Attorney Randall Kallinen’s letter to Houston City Council sent Aug. 14, 2012
Dear Mayor Parker and City Council members and concerned others,
I represent myself as a citizen. Please call the City Council meeting now to put Houston’s food sharing ordinance on the November ballot. Yesterday, August 13, 2012, at about 1:45 PM over 34,000 petition signatures were handed in to put the City’s food sharing ordinance on the November ballot. The City Secretary herself accepted them and asked what they were and she was told they were 34,000 petition signatures regarding the Food ordinance for the November ballot. Anna Russell has been with the City for a very long time and knows all the deadlines regarding petitions. You were told today in open session over 20,000 were verified Houston voters and met all requirements. Today no less than 12 people came to City Council speaking in favor of putting it on the ballot.
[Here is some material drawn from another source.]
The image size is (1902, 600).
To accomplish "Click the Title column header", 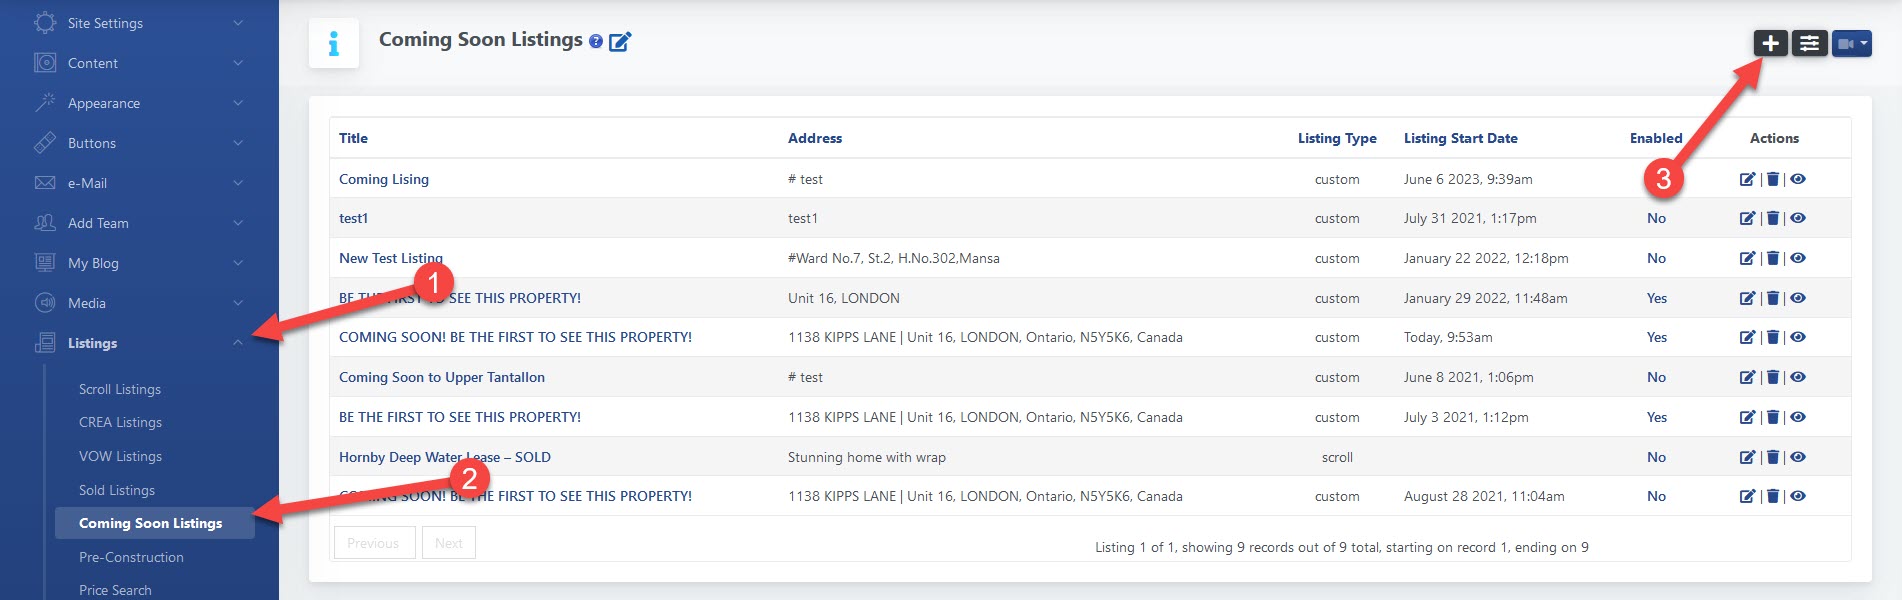I will click(353, 138).
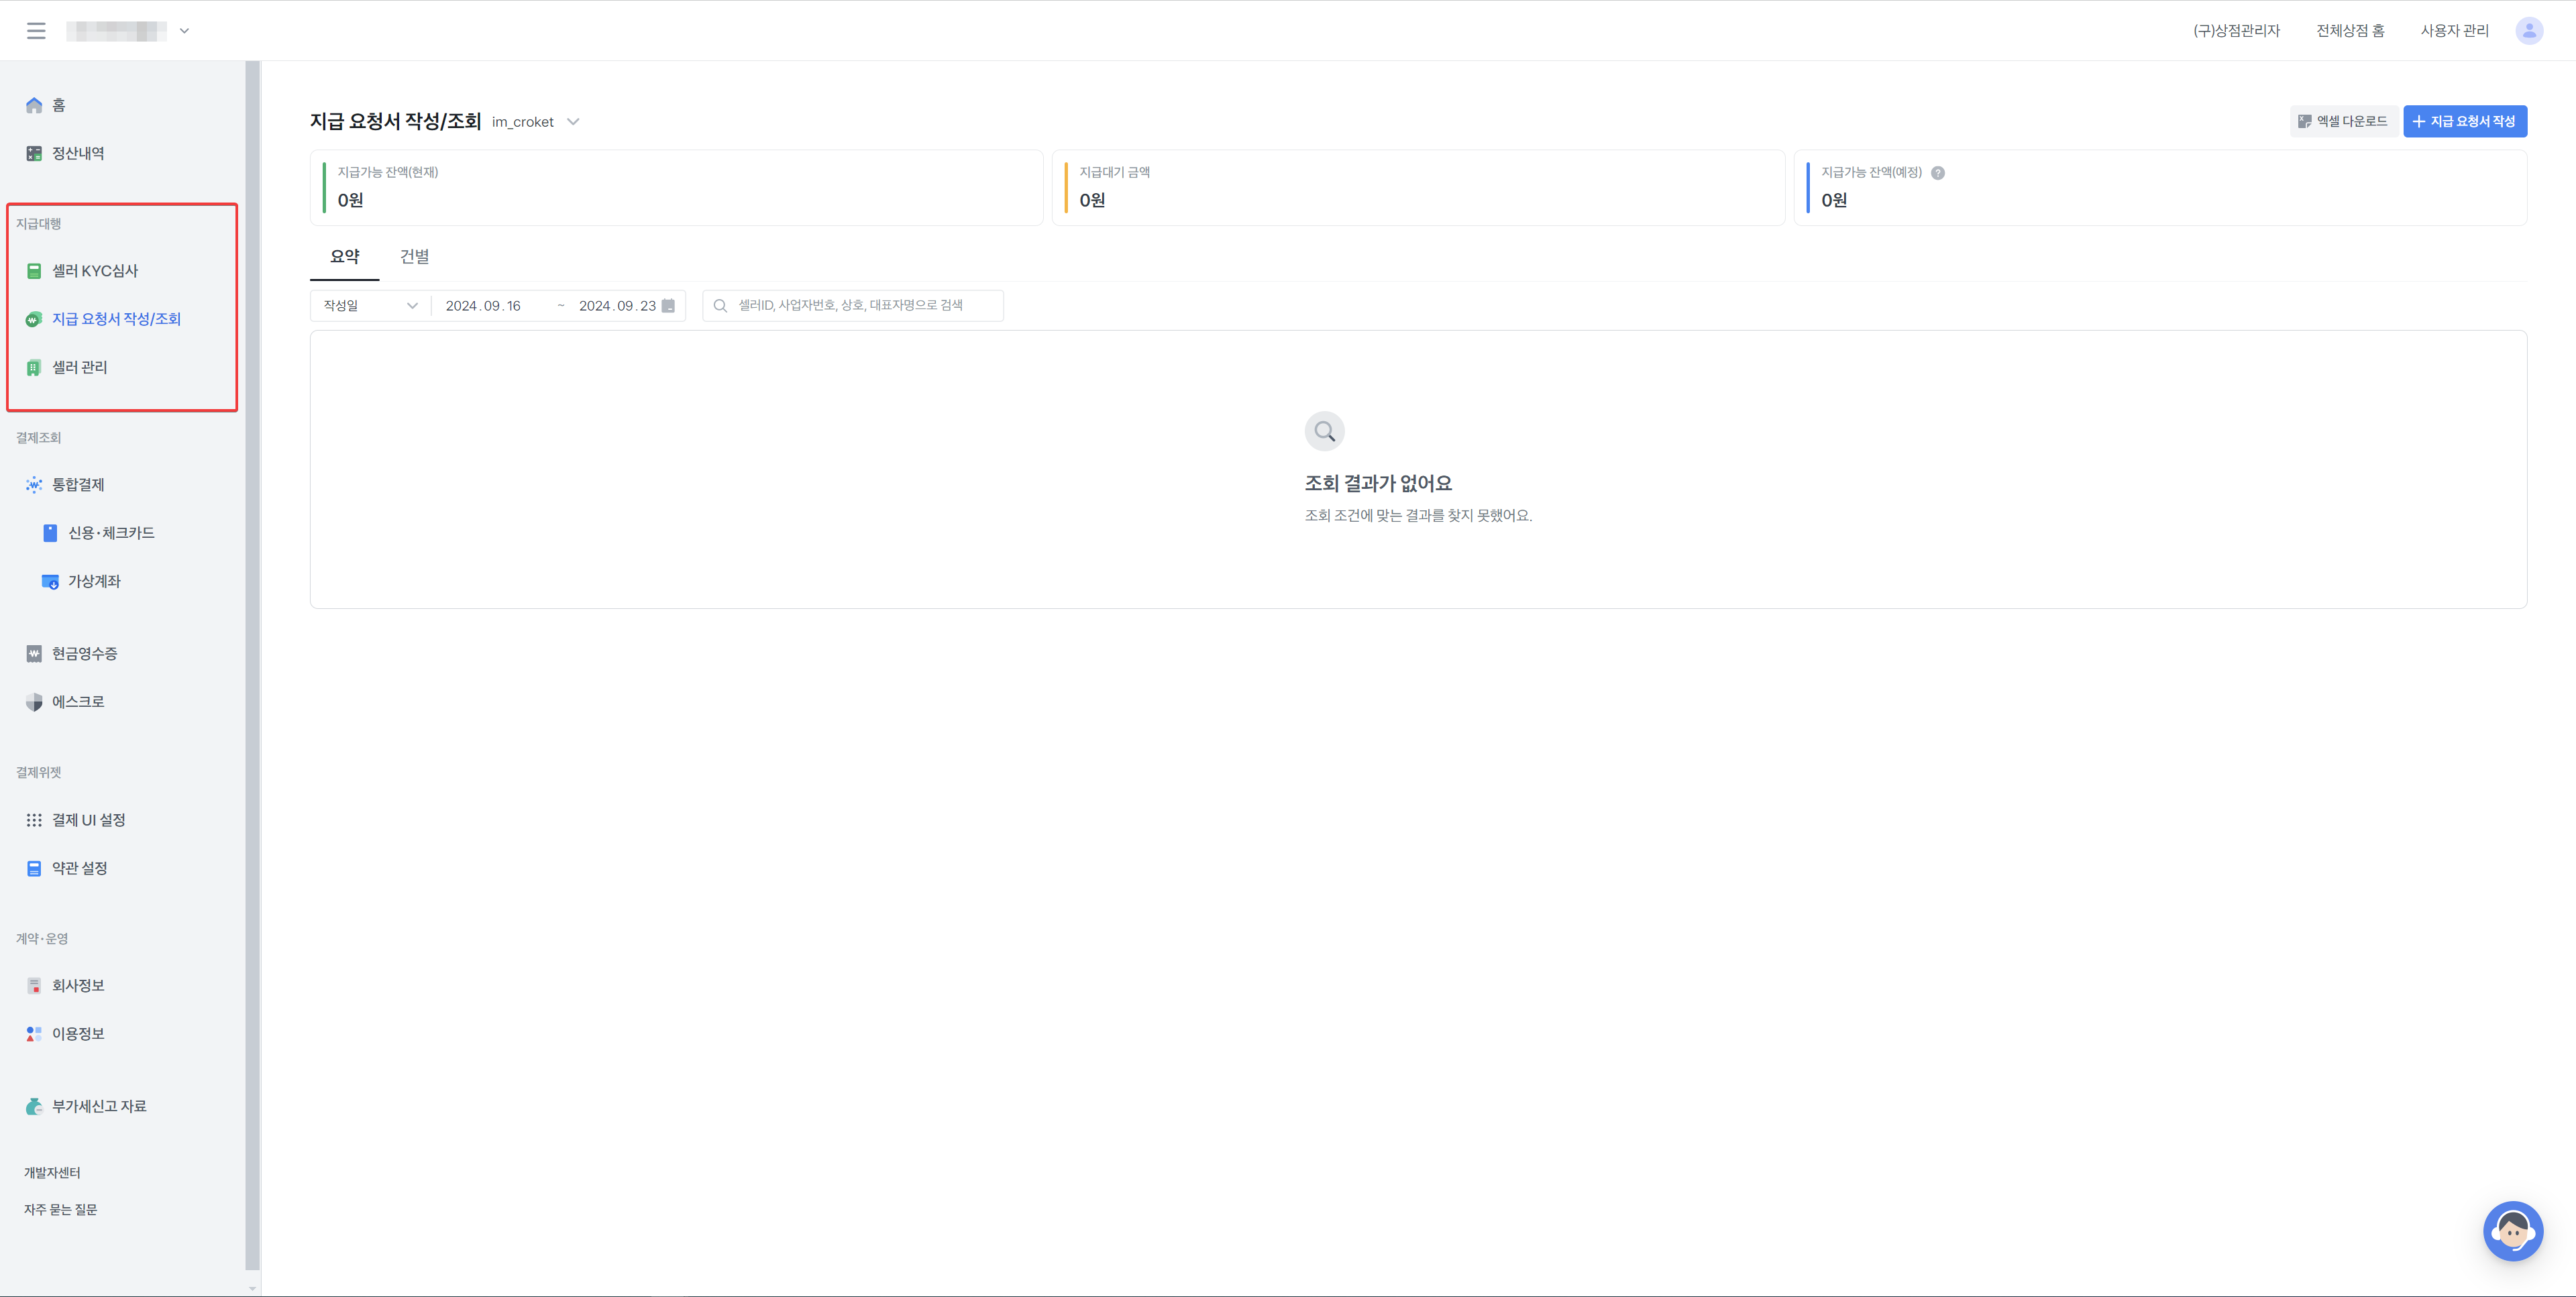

We were falsely told it is too late and that the City Attorney send out a letter informing all councilmembers and the Mayor of all deadlines. Of course the City Attorney is wrong that it is too late and that was pointed out in today’s front page Chronicle story and to you at City council meeting today. First of all counting the total number of signatures could easily have occurred by now with two people.
Then to verify 20,000 voter signatures would only take a few days with enough people through the computerized voter databases. The City Secretary has seem many petitions–it is not rocket science having verified my own voter petition signatures when I ran for district court judge.
There is no need even to count verifieds before noticing the meeting and meet the three day requirement of noticing a City meeting. It is obvious it could have happened yesterday, today, or tomorrow as examples and then the counting verifieds could finish before the meeting. Experts have told me that the City of Houston could easily verify the 20,000 necessary voter signatures in a few days if it wanted to.
Last Tuesday’s City Council meeting contained three charter amendments put on the ballot by the City Council without any petition. By the way some of those charter amendment seem designed merely to put a two year ban on future charter amendments such as the food ordinance amendment. Likewise, this ordinance can be put on the ballot without regard to any verified signatures if you have the will to do so. Everyone knows this.
Also, the City could do a quick statistical analysis by picking two hundred random signatures and verifying them. Lets say there is a 80% verified voter signature rate (160 good signatures per the 200) then merely multiply 80% by 34,000 signatures and you get 27,200 verified signatures. It is obvious that this could have happened already with only a couple of people working.
It is clear that the food ordinance petition is not late and only the City’s conscious desire to keep it off the ballot is what will keep it off the November ballot. Notice the meeting now please.